Olga Kurylenko plays Klara, the skilled French soldier suffering from a lot of issues. There are several things going on with Klara at once; her transfer, PTSD, pill addiction, family trauma. She is volatile and deeply troubled.
Kurylenko is primarily known for her supporting roles, most notably her role in Quantum of Solace, opposite Daniel Craig’s James Bond. She gives a satisfactory performance as the lead in the film. She is able to show her restlessness and her response to her increasingly out of control life, quite well.
Marilyn Lima plays Tania, Klara’s happy, carefree sister. The writers have simply written her to be a victim. She is barely a real character. Lima still manages to give an adequate performance with what she is given, especially in the scenes after the traumatic events her character goes through.
Michel Nabokoff gives a captivating performance as Leonid Kadnikov, a multimillionaire tech genius with diplomatic connections. He is deplorable but his mere presence shakes up the film and grabs the attention of the audience. The film could have used more of Nabokoff.
Much like the film itself, most other performances and characters are forgettable.
The film has many strong compelling female characters. Sentinelle also attempts to show the problems that women face in male-dominated fields. This theme is tackled with surprising subtlety, unlike most other themes in the film.
The action sequences improve as the plot goes on. There is one action sequence where Klara fights a female assassin that is quite brutal but well done.
The story and direction by writer-director, Julien Leclerq, seems confused.
The title of the film – Sentinelle, is completely unjustified.
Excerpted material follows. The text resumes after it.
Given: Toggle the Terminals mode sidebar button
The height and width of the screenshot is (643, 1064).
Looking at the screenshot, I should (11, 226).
The opening credits of the film give a detailed description of Operation Sentinelle which leads the audience to believe that the film would offer some critique on the same subject but the film takes absolutely forgets about Operation Sentinelle, 15 minutes into its runtime.
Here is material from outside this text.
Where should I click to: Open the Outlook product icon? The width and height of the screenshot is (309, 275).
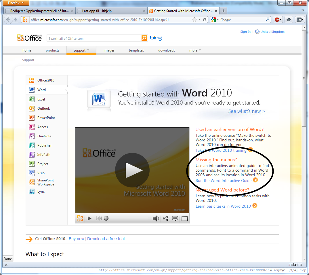[32, 109]
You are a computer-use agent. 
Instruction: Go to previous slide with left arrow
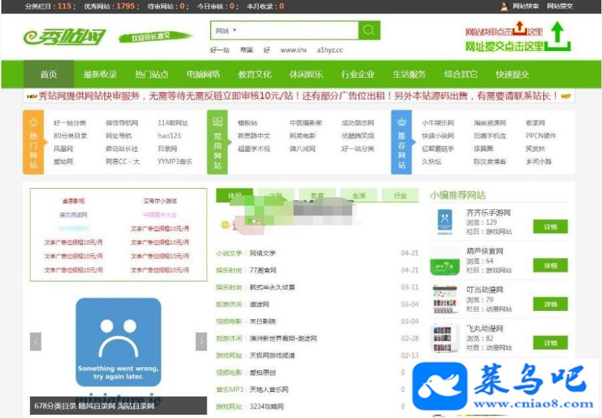[x=35, y=342]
Sentinelle wanted to be a female-centric John Wick or Taken style action thriller but the film has a dire lack of action scenes. Instead, it focusses on the character of Klara, which could have been interesting but has been executed in the most routine and lacklustre manner possible by director, Julien Leclercq.
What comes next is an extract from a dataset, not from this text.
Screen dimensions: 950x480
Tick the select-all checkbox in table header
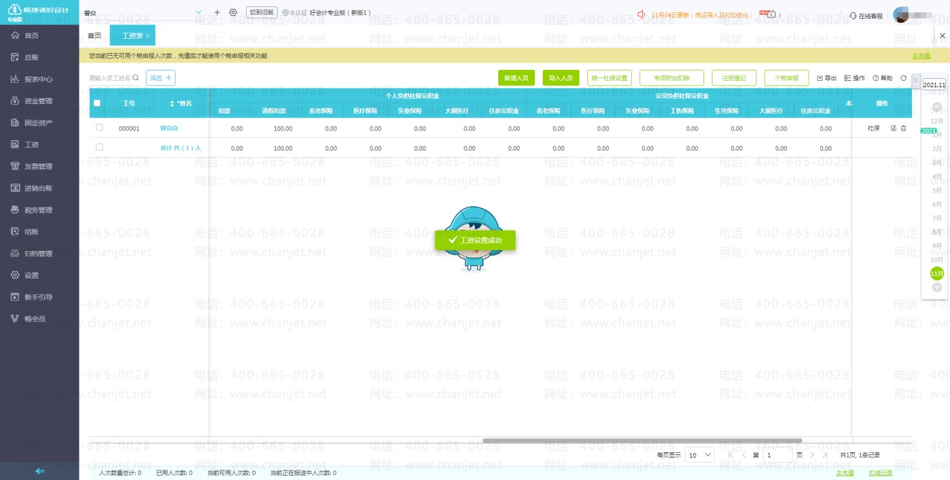pyautogui.click(x=97, y=103)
A meagre 80-minute runtime seems excessively long to sit through because of the movie’s terrible pacing. The inciting incident takes place almost 30 minutes after the start of the film. Even after that, the narrative isn’t compelling enough.
The writing is predictable and the dialogue is mainly used to deliver big chunks of exposition. The plot itself has many conveniences. All the characters, except Klara, are one dimensional, especially the antagonist, Leonid Kadnikov. Nabokoff’s performance cannot save the cartoonish villain.
Sentinelle is an uninspired action thriller with few action scenes and even fewer thrills. Olga Kurylenko gives a good enough performance but the writing and direction leave much to be desired.
There are both; laughably bad and incredible action films on Netflix. Sentinelle is neither and is hence an uphilll task to get through.